I agree - I would have much rather read something by the Judge (a Catholic) that discussed how wrong this ruling was, how it overstepped constitutional authority, etc etc etc. Judge Napolitano is now endorsing the Tyrants ruling the People. It’s a false argument to throw race, religion, culture into the mix as a reason to deny a marriage license, and a lazy one at that. Interesting that there is no longer anyone on the Supreme Court who is an evangelical protestant.
Further, Kentucky law does not accommodate legally-recognized conscientious objection - and the governor amplified this point with an executive order.
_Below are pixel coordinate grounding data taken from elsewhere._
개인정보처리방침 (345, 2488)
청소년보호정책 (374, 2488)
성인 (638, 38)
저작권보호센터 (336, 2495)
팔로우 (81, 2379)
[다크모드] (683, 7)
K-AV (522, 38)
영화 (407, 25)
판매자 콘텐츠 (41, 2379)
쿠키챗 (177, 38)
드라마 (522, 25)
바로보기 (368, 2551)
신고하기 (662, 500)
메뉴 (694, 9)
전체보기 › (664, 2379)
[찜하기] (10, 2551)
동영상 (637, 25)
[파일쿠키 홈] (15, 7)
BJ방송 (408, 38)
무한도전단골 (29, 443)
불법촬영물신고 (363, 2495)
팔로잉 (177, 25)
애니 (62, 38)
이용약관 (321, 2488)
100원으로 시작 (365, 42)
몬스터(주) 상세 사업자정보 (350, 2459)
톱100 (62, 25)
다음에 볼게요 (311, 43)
That is another conflict of law, between those that protect religious liberty (even for government employees!), and those that direct what some find to be unconscionable acts by government, such as authorizing homo marriage, putting a prisoner to death, and fighting in combat.
The Napolitano analysis train has derailed. He couldn’t be more wrong if he tried.
“Laws” are passed by a vote in the legislative body and signed by the chief executive of the jurisdiction in question.
Gay Mirage has not passed this procedure. Ever. It is not “law”. It is judicial edict.
It is very frustrating for the states and the people, to be forced (to the extent they submit is to be seen) to clean up a mess made by SCOTUS.
As a county clerk, Davis cannot add to these requirements another requirement — namely, that the applicants be of the opposite sex.
what the...? I was under the impression that Kentucky law already specified that the applicants be of the opposite sex...am I mistaken in that belief...?
And if he’s making the argument that the SCOTUS opinion invalidates that part of the law, then say so...but an uninformed person reading this analysis would assume that Davis decided to add that clause on her own...very strange on the part of the Judge...
Libertarian first, Christian second... That’s our judge. Wonder what his stand on conscientious objectors would be?
I’m just curious ... why is the government issuing licenses to marry if anyone can marry or claim they are not being treated equally to traditional couples if they are denied? There used to be reasons for it- having a growing population and big families was advantageous to the country and so encouraging fruitful marriage was a big deal. We can see in Europe the cost of a falling birth rate to culture.
Seems like now would be a good time to simply eliminate government having any role in marriage. If people want to make contracts for this and that let them do it unmolested and don’t call it marriage.